▶ [What is needed]
When you print the records below, keep every word exact and leave out the images.

++++ Dataset ++++

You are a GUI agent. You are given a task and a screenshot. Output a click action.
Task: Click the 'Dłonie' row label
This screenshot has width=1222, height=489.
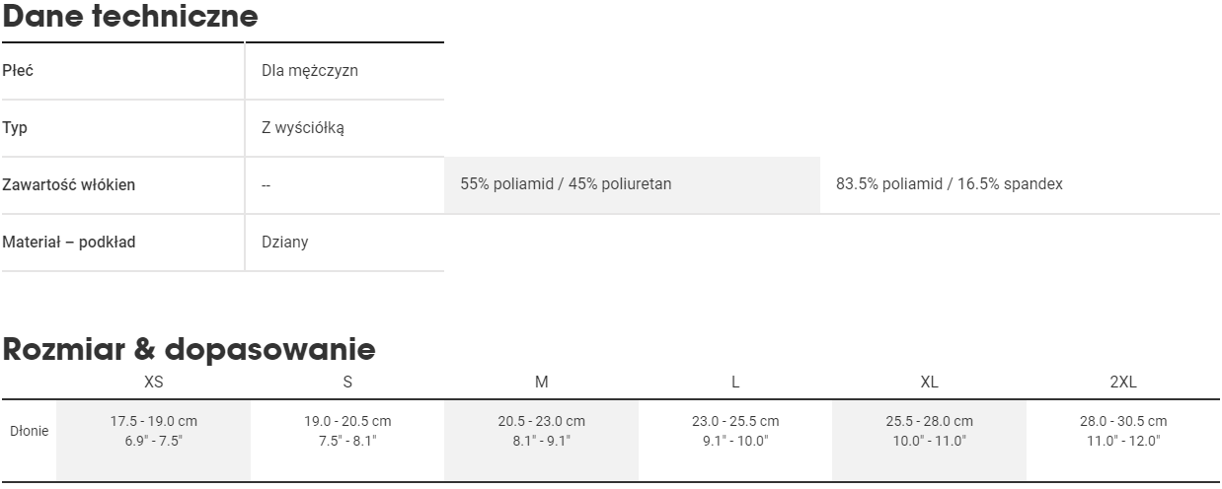[29, 431]
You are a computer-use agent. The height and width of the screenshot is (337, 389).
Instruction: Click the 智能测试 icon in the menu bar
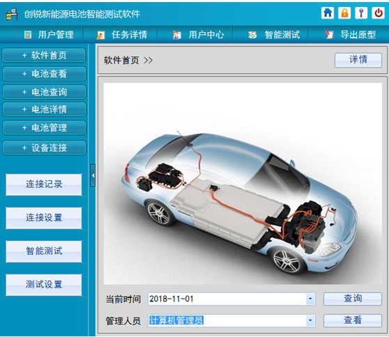[252, 35]
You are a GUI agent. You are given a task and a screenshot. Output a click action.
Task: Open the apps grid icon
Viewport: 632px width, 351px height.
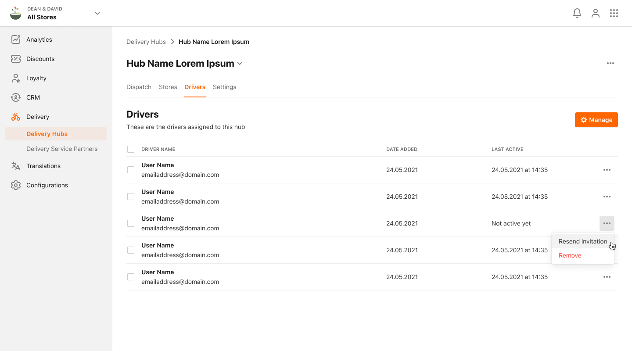[614, 13]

++++

▶ [Result for this exercise]
You are a GUI agent. You are given a task and a screenshot. Output a click action.
Task: Click the 'Dłonie' row label
This screenshot has width=1222, height=489.
[29, 431]
You are a computer-use agent. The height and width of the screenshot is (337, 389).
Instruction: Click the 智能测试 icon in the menu bar
[252, 35]
You are a GUI agent. You are given a task and a screenshot. Output a click action.
Task: Open the apps grid icon
Viewport: 632px width, 351px height.
[614, 13]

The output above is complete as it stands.